## DETALLES DEL EJERCICIO:
Prolonga el texto sobre los momentos estelares de la humanidad a partir de su última oración.

## TEXTO PROPORCIONADO:
>>>

A través de esta nueva traducción de Momentos estelares de la humanidad, se situará el lector de lengua española en una frontera que le invitará nada menos que a cambiar su vida a la luz de estas catorce miniaturas históricas, o por lo menos a aprender a reconocer a los grandes hombres, a las grandes creaciones y a las grandes acciones del ser humano, pues lamentablemente, como nos ha recordado Ortega en su España invertebrada, o en La rebelión de las masas, el mayor mal de nuestro país consiste en el recelo de la masa recela ante el hombre de grandes virtudes, ante el hombre de espíritu, acogiendo, sin embargo, en su seno solo a profetas mediocres, tanto de un lado como de otro. Comiencen pues para el lector estos catorce apasionantes Momentos estelares de la humanidad.

Momentos estelares de la humanidad vio la luz por vez primera en el año 1927, incluyendo solo cinco de las historias: 1.º El minuto universal de Waterloo. 2.º La elegía de Marienbad. El irrealizado amor de Goethe a Ulrike von Levetzow. 3.º El descubrimiento de El Dorado. 4.º Momento histórico. La concesión de la gracia a Dostoievski. 5.ºLa lucha contra el Polo Sur. En 1943, una vez fallecido el autor, se incluyeron con carácter póstumo los restantes relatos, y ya en ediciones más modernas se incluyeron los “momentos” dedicados a Cicerón y a Wilson, que desde 1940 aparecían en la edición inglesa de la obra.

Prólogo

NINGÚN ARTISTA ESininterrumpidamente artista durante las veinticuatro horas que componen sus días. Todo lo importante, todo lo perenne que logra llevar a cabo, acontece siempre en los pocos y extraordinarios momentos de la inspiración. Así es también la historia, en la que reconocemos y admiramos a la más grande poetisa y actriz de todos los tiempos, sin que le sea necesario, en modo alguno, una incesante actividad creadora. También en ese “misterioso taller de Dios”, como reverentemente llamara Goethe a la historia, gran parte de lo que acontece es indiferente y trivial. También aquí, como por lo general en todos los ámbitos del arte y de la vida, los momentos sublimes e inolvidables son raros. La mayoría de su vida, la historia sirve con tenaz abulia como mera cronista, hilvanando punto por punto un hecho tras otro en la infinita cadena que se extiende a lo largo de miles de años. Y es que para que haya tensión en la historia se necesitan años de preparación, y cada acontecimiento singular precisa de una evolución a la que someterse. Para que nazca un solo genio se necesitan millones de hombres que no lo sean. Y así mismo han de transcurrir millones de horas inútiles antes de que un momento estelar de la humanidad haga su aparición.

<<<

## EXTRACTOS DE REGISTROS:
>>>

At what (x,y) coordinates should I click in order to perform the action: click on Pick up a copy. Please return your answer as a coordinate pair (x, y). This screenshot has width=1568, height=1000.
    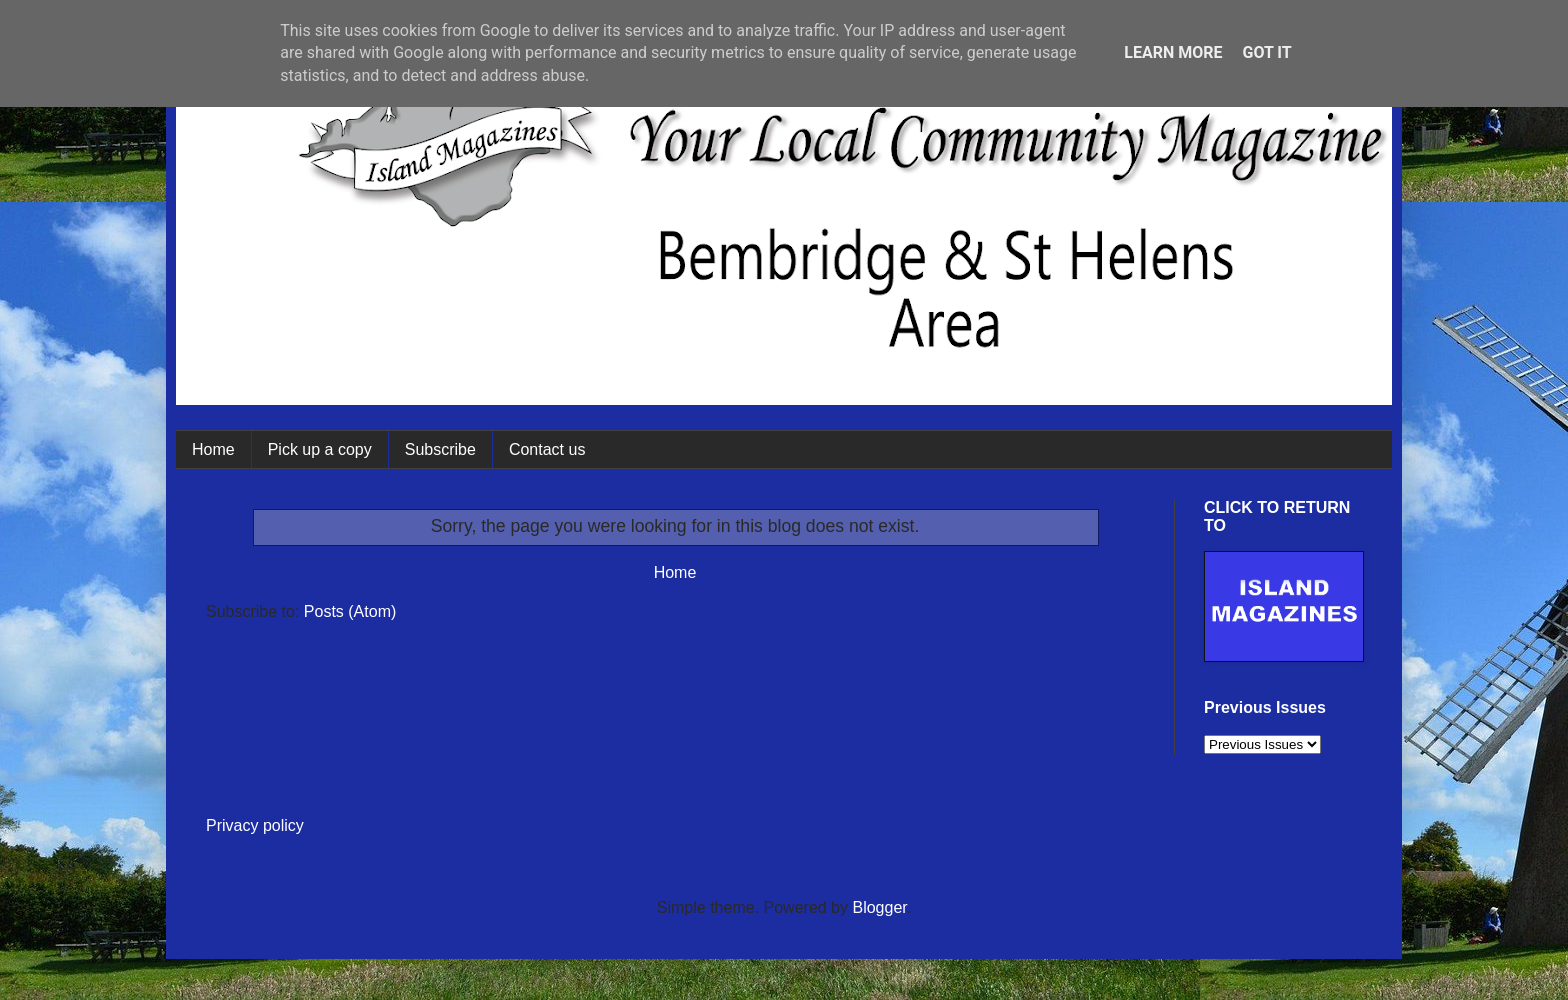
    Looking at the image, I should click on (320, 449).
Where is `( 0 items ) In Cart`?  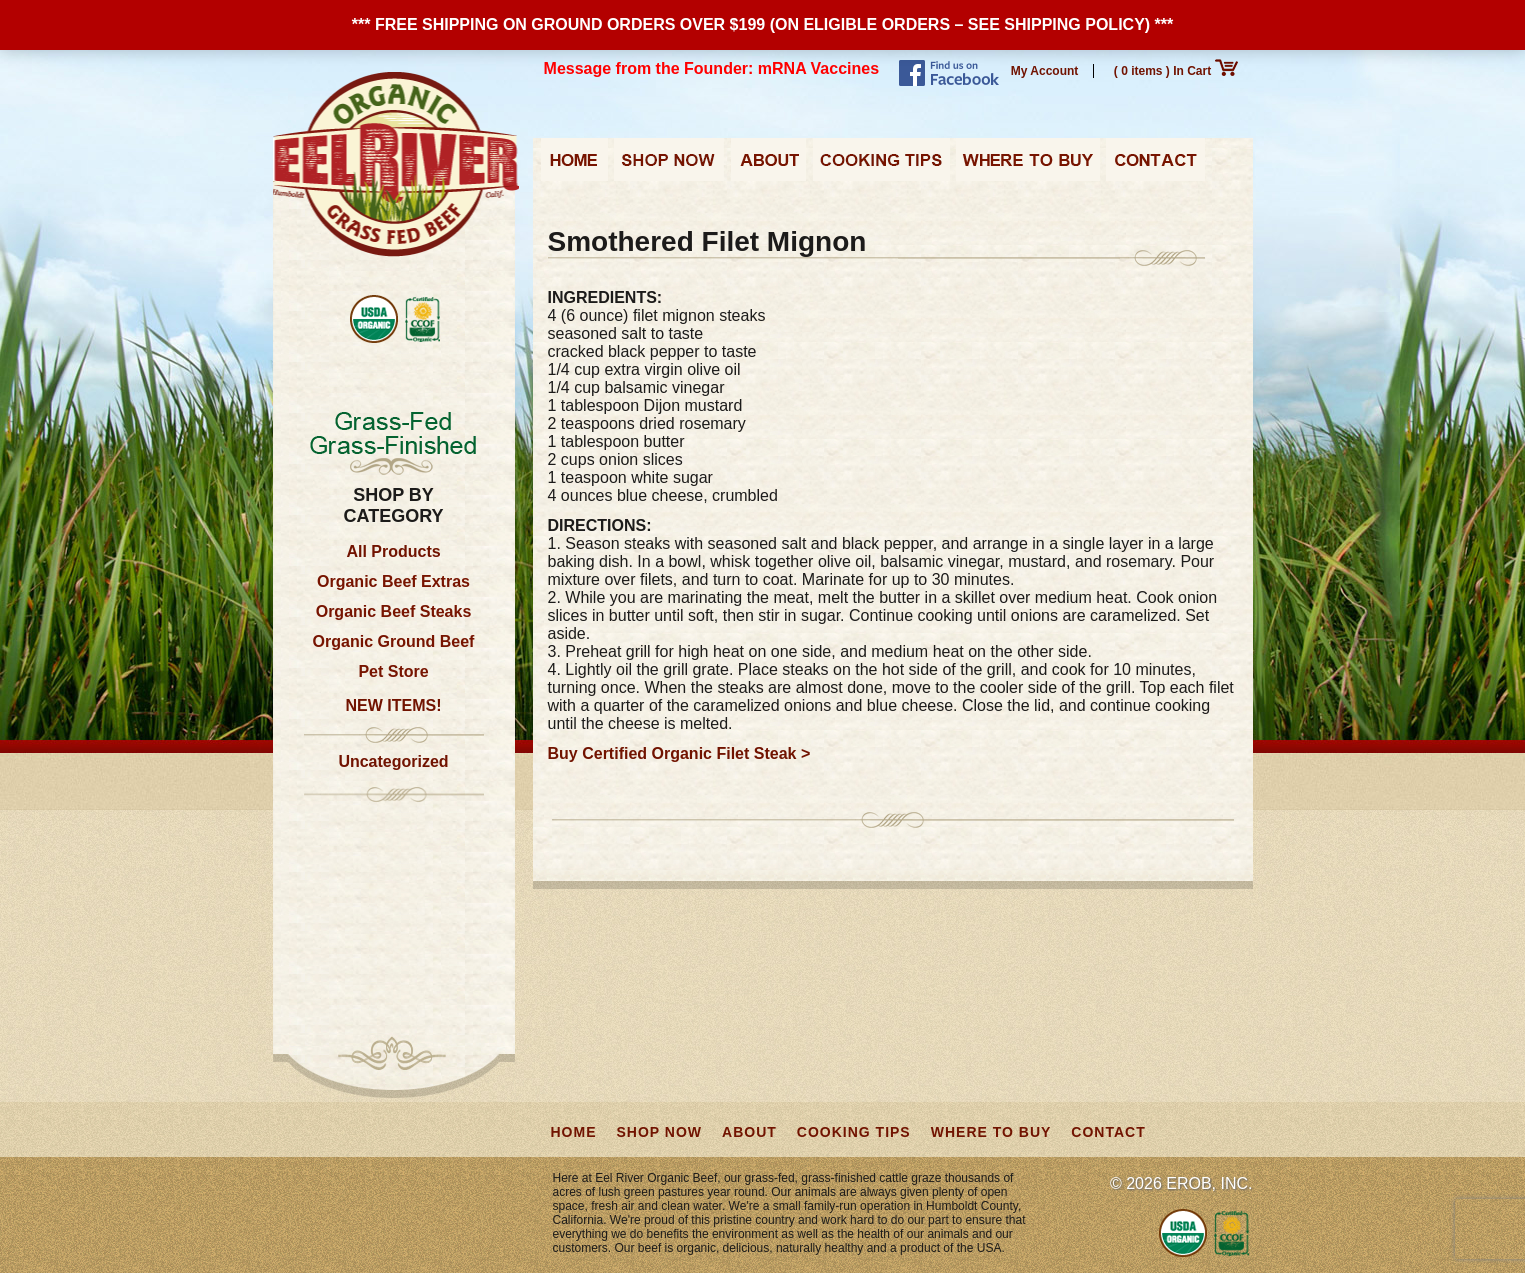
( 0 items ) In Cart is located at coordinates (1176, 71).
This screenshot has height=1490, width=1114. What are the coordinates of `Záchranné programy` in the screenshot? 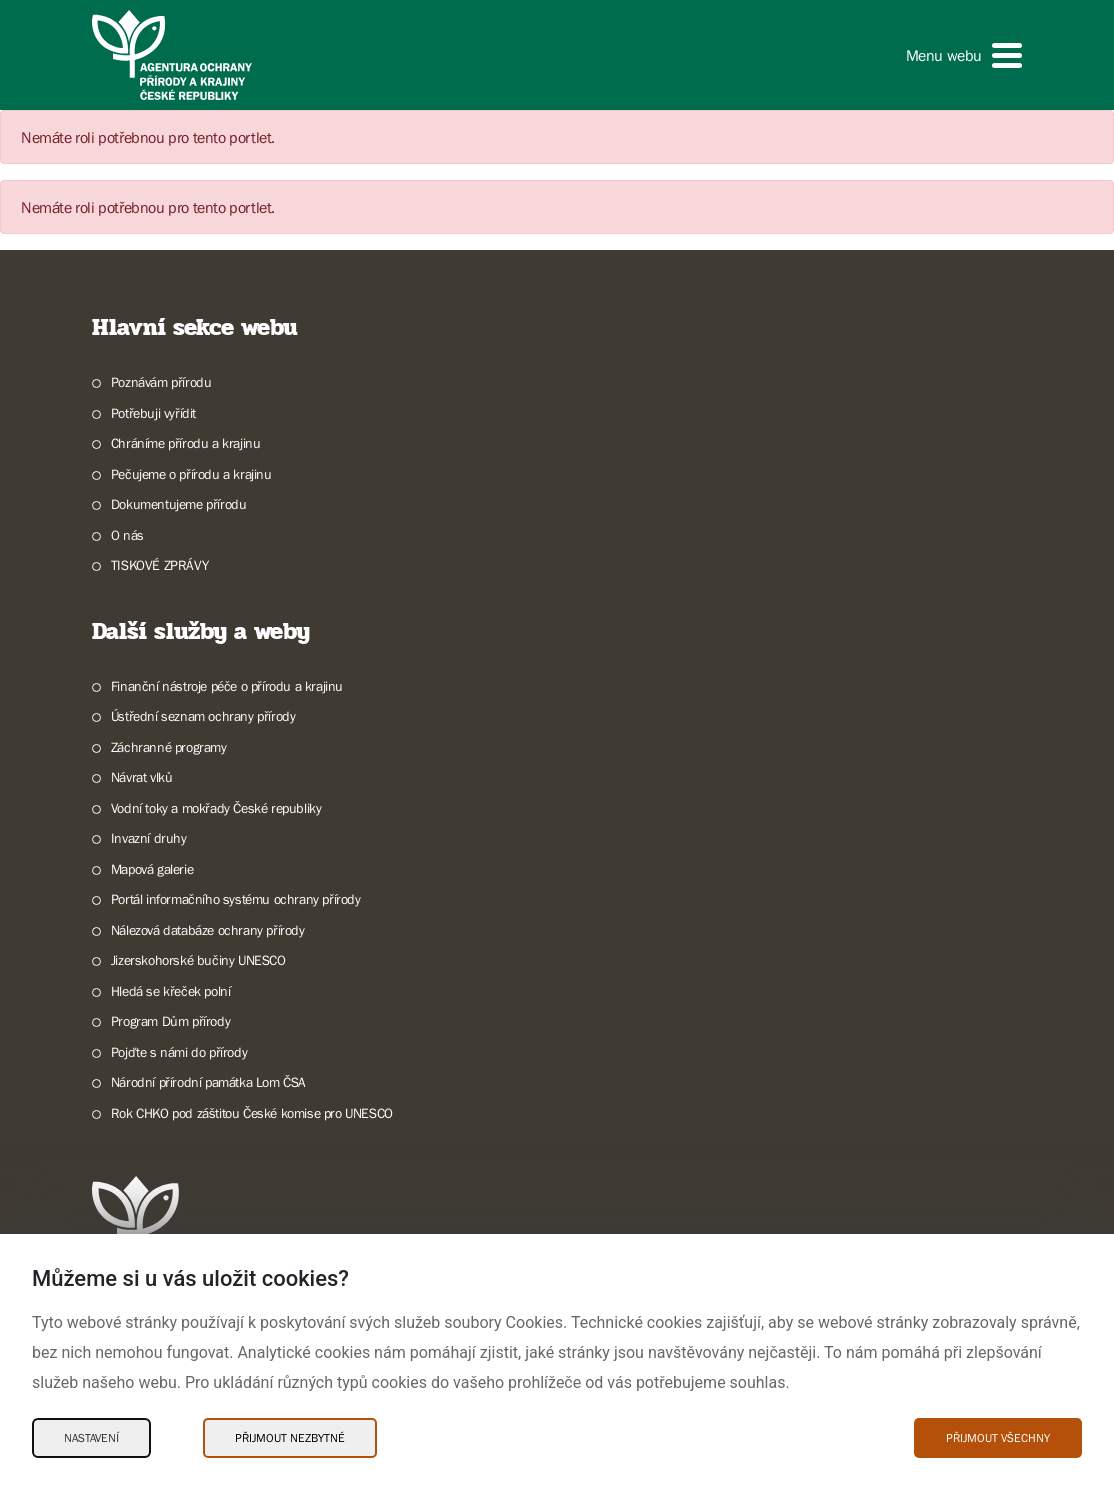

<<<

## RESULTADO:
Pero cuando irrumpe un genio en el arte, perdura a lo largo de los tiempos, y de igual modo, cuando uno de esos momentos estelares ve la luz, decenios y siglos quedan determinados a través de él. Así como en el extremo de un pararrayos se concentra la electricidad de toda la atmósfera, también en la más estrecha franja de tiempo puede acumularse un caudal infinito de acontecimientos. Lo que suele transcurrir en apacible sucesión simultánea, se comprime ahora en un único instante que lo determina y lo dictamina todo. Un único “sí”, un único “no”, un “demasiado pronto” o un “demasiado tarde”, hace que ese instante sea irrevocable para centenares de generaciones, determinando la vida de un solo individuo, de un pueblo o incluso el destino de toda la humanidad.

Tales momentos dramáticamente concentrados y cargados de fatalidad, en los que una decisión se hará perdurable por los tiempos, y que se concentran en una única fecha, en una única hora, e incluso en un único minuto, son raros en el curso de la historia. Algunos de esos momentos estelares, de épocas y regiones distintas, son los que he tratado de evocar aquí. Los he denominado así, Momentos estelares, porque como estrellas brillan resplandecientes e inalterables sobre la noche de lo efímero. He procurado no desteñir ni realzar con mi propia invención la verdad de los acontecimientos, ya sean internos o externos, pues en esos instantes sublimes, modelados de forma perfecta, la historia no ha menester jamás de una mano ajena que la socorra. Donde ella gobierna, ningún creador puede superarla como poeta y dramaturga.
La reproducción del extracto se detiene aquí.